Engineers at the Washington State University have now taken another bold step towards making hydrogen production better through the use of nanotechnology to create a catalyst that seamlessly conducts electricity when compared to previous catalysts, while avoiding the use of precious or rare metals.
Besides requiring a huge amount of power—and power mostly sourced from fossil fuels, the catalyst that converts water into constituent atomic parts also has to be made from very expensive rare- earth metals like ruthenium and platinum.
The exorbitant price of these metal catalysts has caused shunning of the water-splitting technology, or fueled the technique with energy sources that are highly polluting.
When the WSU team added nanoparticles of very conductive copper to a framework of cobalt-base, their catalyst executed the electrolysis process more efficiently than the catalysts made of platinum. Once an electric current goes through the device, the oxygen atoms draw to and then emerge all around the cobalt-based electrode.
The team claims their catalyst can produce oxygen much better than the other existing produced hydrogen and commercial catalysts at comparable rates.
“Hydrogen production by electrolysis of water is the greenest way to convert electricity to chemical fuel,” said Junhua Song, a WSU Ph.D. student who synthesized the catalyst and carried out most of the experimental work.
Critical to the WSU work was the exceptionally detailed atomic modeling and experimentation of the catalyst and its improved performance when copper nanoparticles were added to the structure.
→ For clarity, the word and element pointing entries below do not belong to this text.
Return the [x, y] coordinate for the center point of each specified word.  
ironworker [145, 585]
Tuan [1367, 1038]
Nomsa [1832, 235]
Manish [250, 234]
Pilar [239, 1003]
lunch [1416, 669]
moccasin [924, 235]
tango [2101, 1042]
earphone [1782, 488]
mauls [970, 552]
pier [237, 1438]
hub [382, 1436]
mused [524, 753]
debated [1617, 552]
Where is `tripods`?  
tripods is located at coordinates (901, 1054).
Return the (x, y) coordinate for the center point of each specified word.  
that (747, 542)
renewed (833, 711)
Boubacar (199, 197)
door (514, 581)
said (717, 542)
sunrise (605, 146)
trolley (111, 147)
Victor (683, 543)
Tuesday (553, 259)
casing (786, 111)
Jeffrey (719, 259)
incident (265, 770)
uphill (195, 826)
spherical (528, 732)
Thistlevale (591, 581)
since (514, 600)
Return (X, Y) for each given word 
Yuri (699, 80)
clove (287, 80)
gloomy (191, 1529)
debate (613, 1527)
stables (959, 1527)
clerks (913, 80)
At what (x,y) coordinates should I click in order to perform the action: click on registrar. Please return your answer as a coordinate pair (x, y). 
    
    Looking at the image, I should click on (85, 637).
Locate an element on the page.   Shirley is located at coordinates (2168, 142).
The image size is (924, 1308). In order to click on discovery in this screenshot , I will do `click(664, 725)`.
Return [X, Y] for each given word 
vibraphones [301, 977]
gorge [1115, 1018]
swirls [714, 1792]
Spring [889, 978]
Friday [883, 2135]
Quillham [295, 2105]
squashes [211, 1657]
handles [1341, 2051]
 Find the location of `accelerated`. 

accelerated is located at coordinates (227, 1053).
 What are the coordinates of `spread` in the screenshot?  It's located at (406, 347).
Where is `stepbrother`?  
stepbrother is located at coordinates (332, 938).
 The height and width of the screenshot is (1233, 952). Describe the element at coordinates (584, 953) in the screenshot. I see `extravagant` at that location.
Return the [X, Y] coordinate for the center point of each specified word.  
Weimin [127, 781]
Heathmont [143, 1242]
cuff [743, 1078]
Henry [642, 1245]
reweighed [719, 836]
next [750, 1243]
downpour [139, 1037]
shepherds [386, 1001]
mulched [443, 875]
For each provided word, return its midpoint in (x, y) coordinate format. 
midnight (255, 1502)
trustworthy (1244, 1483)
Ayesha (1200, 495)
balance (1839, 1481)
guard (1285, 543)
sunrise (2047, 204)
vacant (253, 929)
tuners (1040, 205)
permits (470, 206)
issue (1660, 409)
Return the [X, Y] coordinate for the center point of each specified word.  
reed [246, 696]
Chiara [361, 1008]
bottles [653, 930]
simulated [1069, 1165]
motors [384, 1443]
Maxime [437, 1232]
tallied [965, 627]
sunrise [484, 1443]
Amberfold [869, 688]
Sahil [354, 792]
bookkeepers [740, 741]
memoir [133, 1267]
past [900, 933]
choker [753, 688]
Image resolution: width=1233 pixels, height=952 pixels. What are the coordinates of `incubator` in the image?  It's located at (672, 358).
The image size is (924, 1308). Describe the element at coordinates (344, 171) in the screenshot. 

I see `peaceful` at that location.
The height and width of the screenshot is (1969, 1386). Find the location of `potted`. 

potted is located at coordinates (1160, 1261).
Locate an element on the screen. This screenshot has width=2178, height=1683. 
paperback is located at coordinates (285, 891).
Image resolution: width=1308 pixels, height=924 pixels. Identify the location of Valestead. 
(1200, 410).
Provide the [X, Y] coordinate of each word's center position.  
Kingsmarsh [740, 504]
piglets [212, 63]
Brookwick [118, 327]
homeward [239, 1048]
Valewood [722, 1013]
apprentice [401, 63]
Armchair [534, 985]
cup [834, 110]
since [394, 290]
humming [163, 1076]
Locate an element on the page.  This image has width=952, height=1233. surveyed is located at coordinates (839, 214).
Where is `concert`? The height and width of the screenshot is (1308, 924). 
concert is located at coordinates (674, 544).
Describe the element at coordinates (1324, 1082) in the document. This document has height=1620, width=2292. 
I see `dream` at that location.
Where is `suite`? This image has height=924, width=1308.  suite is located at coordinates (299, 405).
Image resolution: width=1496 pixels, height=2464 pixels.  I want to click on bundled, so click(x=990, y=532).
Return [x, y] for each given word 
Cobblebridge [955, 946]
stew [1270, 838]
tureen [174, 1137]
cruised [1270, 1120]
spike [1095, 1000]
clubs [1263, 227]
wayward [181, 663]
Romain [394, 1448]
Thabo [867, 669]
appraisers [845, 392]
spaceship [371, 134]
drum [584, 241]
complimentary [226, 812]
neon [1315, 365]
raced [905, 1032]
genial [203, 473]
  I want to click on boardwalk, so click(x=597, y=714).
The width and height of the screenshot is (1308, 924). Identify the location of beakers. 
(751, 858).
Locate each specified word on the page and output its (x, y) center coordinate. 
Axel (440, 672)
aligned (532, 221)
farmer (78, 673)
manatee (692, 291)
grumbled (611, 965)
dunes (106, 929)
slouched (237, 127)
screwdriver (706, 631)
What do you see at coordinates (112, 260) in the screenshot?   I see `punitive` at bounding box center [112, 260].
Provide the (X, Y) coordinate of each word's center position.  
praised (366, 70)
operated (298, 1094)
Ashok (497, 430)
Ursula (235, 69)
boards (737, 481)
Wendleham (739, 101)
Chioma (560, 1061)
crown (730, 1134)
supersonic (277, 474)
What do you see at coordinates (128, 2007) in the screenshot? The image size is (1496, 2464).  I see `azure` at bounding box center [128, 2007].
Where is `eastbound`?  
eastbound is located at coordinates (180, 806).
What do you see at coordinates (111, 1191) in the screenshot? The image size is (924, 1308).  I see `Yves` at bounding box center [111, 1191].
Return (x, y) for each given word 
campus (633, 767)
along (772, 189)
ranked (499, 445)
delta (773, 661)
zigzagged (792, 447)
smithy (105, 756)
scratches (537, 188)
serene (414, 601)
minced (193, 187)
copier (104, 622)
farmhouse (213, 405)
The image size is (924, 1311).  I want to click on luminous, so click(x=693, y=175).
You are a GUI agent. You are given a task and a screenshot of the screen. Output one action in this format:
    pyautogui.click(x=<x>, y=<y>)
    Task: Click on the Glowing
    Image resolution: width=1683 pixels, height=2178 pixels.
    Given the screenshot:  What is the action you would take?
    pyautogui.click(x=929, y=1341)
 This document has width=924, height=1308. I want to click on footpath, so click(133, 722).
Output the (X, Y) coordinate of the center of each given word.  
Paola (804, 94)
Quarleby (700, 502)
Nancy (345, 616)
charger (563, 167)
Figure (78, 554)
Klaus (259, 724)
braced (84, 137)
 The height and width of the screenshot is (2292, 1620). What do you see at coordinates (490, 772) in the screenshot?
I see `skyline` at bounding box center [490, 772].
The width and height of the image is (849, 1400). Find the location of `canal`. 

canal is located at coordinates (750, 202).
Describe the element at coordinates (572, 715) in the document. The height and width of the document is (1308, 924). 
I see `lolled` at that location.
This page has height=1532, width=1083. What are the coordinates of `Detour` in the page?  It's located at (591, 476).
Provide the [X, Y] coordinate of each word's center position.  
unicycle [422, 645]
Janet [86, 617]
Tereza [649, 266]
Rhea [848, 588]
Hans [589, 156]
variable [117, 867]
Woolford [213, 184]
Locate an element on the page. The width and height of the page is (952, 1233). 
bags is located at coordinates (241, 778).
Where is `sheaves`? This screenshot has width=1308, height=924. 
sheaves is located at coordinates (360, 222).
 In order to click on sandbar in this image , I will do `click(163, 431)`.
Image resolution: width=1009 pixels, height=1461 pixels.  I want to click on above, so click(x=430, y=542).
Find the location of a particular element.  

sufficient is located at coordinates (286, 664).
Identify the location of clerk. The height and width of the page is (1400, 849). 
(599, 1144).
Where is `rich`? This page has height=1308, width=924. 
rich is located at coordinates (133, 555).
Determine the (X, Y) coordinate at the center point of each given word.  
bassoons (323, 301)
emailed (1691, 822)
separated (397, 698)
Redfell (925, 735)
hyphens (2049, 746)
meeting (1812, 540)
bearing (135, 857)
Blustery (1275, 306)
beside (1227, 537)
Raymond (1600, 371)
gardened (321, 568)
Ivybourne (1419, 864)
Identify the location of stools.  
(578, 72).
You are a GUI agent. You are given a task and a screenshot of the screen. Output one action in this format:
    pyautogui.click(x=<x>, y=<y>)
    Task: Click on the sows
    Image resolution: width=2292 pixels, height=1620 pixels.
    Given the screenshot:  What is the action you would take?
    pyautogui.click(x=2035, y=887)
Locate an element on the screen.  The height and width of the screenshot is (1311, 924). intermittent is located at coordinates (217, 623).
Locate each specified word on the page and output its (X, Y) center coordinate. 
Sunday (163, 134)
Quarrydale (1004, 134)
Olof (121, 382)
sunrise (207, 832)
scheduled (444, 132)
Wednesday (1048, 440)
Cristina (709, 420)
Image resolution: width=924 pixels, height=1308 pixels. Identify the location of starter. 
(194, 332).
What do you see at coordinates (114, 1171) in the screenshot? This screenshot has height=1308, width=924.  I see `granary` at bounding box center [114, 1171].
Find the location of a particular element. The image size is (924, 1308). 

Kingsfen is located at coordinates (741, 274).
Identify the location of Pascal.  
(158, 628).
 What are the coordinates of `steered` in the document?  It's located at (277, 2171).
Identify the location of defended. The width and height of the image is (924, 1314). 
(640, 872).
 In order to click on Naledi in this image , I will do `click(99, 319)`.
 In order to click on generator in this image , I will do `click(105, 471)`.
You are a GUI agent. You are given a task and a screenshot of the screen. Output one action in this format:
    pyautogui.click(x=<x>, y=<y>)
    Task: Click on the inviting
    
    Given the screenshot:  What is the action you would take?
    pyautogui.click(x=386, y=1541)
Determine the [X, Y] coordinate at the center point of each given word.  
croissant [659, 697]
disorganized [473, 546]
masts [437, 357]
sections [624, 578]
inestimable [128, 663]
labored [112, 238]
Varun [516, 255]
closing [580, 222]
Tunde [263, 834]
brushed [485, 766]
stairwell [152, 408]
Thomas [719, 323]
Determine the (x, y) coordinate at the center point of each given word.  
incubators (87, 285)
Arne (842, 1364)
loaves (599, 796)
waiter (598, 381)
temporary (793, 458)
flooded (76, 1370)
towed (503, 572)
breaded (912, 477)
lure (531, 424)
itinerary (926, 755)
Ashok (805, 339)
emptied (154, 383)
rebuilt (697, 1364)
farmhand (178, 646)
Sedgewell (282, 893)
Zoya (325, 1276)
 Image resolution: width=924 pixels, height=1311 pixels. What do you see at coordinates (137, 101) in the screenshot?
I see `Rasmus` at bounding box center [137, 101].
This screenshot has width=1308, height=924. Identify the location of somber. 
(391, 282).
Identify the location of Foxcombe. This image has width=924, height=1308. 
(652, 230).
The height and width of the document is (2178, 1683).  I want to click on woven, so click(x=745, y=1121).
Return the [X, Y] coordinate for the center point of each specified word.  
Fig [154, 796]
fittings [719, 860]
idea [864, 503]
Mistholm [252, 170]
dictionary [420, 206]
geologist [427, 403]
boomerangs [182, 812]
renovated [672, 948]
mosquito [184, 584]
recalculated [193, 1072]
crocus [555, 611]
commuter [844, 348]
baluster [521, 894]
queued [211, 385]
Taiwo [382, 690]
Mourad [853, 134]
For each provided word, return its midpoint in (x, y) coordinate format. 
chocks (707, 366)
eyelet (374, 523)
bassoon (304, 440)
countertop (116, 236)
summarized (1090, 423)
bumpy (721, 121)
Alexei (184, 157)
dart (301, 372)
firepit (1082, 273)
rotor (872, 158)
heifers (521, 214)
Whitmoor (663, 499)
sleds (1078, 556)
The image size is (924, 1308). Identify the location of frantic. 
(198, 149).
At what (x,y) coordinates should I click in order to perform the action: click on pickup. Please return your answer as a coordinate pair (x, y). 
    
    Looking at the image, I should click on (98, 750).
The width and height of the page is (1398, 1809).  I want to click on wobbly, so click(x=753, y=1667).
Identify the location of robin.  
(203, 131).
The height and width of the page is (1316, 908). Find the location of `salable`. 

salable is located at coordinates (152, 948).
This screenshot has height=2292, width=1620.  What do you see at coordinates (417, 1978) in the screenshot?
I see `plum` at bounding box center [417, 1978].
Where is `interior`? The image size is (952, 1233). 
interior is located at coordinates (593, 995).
“The research team has provided a new perspective in designing and improving non-precious metal-based catalysts for hydrogen production,” said Lin. “This catalyst will pave the way for the development of high-performance, electrolysis-based hydrogen production applications.”
These researchers at WSU are busy looking for external funding to boost their innovative work; with which they plan to enhance the catalyst’s efficiency and stability.